Osteopathia striata with cranial sclerosis (OS-CS) is a bone dysplasia characterized by longitudinal striations of the metaphyses of the long bones, sclerosis of the craniofacial bones, macrocephaly, cleft palate and hearing loss.

Epidemiology

Fewer than 100 cases have been reported in the literature.

Clinical description

The clinical presentation is highly variable even within the same family, ranging from mild skeletal manifestations to multisystem organ involvement. Cardiac malformations (ventricular septal defect, aortic stenosis), developmental delay, cranial nerve palsies, anal malformations, cataracts and nervous system malformations are frequent.
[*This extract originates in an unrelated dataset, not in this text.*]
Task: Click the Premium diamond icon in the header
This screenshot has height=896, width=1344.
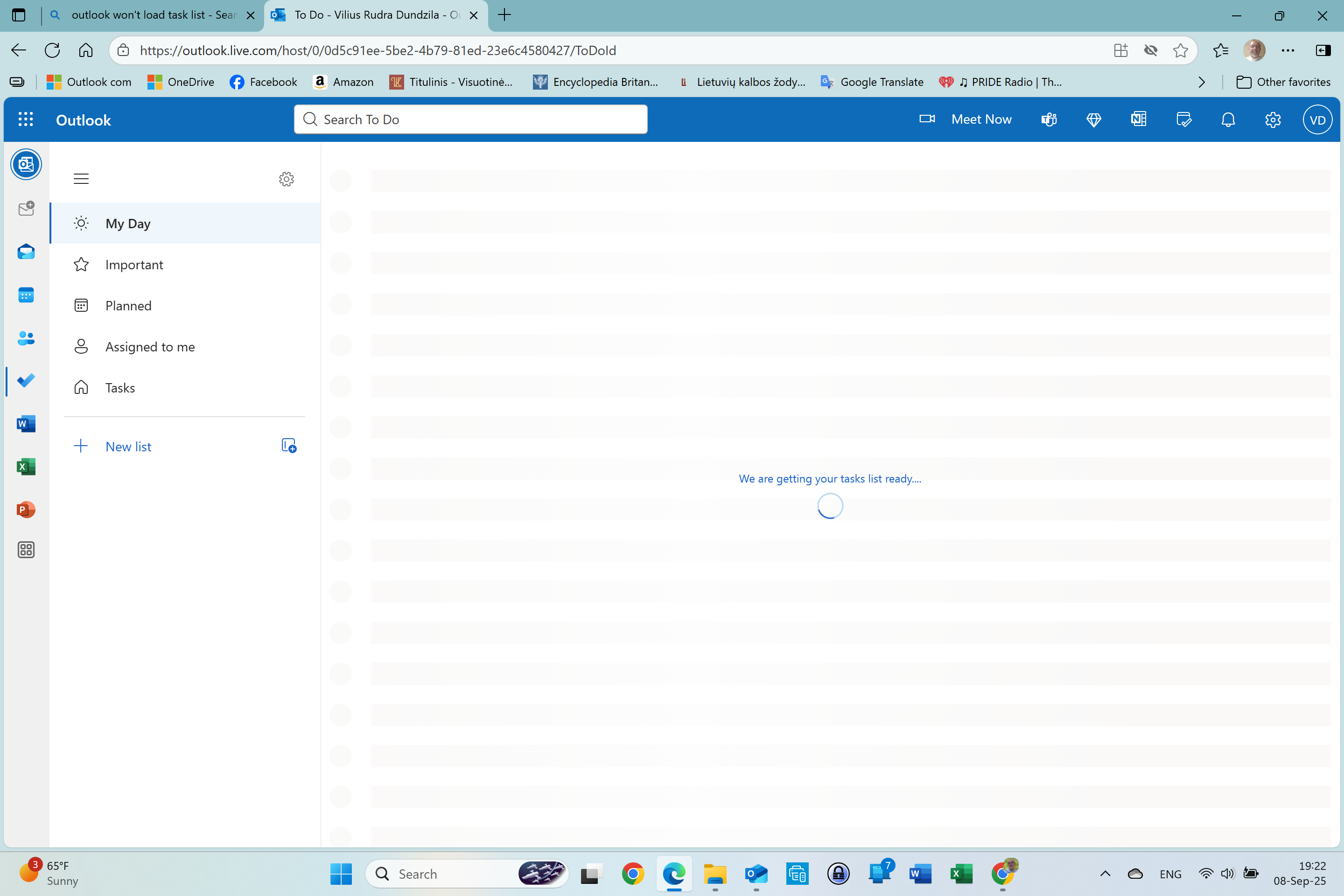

Vertebral anomalies (scoliosis, spondylolisthesis), anomalies of extremities (clubfoot, unusually long and thin fingers with clinodactyly of distal phalanges), hypertelorism, frontal bossing, broad nasal bridge, prominent occipital bony protrusion and mild intellectual impairment have also been documented. In rare cases, OS-CS has been reported in association with Hirschsprung disease, Pierre Robin sequence, coronal craniostenosis, hydrocephalus and laryngotracheomalacia (see these terms).

Etiology

OS-CS is associated with mutations in the Wilms tumour gene on the X chromosome (WTX), a repressor of WNT signaling (beta-catenin pathway implicated in control of target genes in the nucleus).

Diagnostic methods

Diagnosis is based on clinical and radiological examination, which reveals cranial sclerosis, longitudinal striations in the widened metaphyses of the long bones, and sclerosis of the ribs. Genetic testing is available to confirm the diagnosis.

Differential diagnosis

Differential diagnosis includes a large number of conditions with primary or secondary bone sclerosis. As the macrocephaly seems to be an early and constant clinical feature, OS-CS should be considered in the differential diagnosis of fetuses/infants with unexplained macrocephaly.

Antenatal diagnosis

In the most severe cases, the disorder can be diagnosed prenatally by detection of increased biparietal diameter of the fetal head on ultrasound examination. Prenatal genetic diagnosis is available if the disease-causing mutation in the family is known.

Genetic counseling

OS-CS follows an X-linked dominant pattern of inheritance, with frequent lethality in males.

Management and treatment

Management is supportive and aims at providing multidisciplinary surveillance and symptomatic management of complications.

Prognosis

Cases with severe multiple manifestations and those associated with Hirschsprung disease, Pierre Robin sequence and coronal craniostenosis have poor prognosis.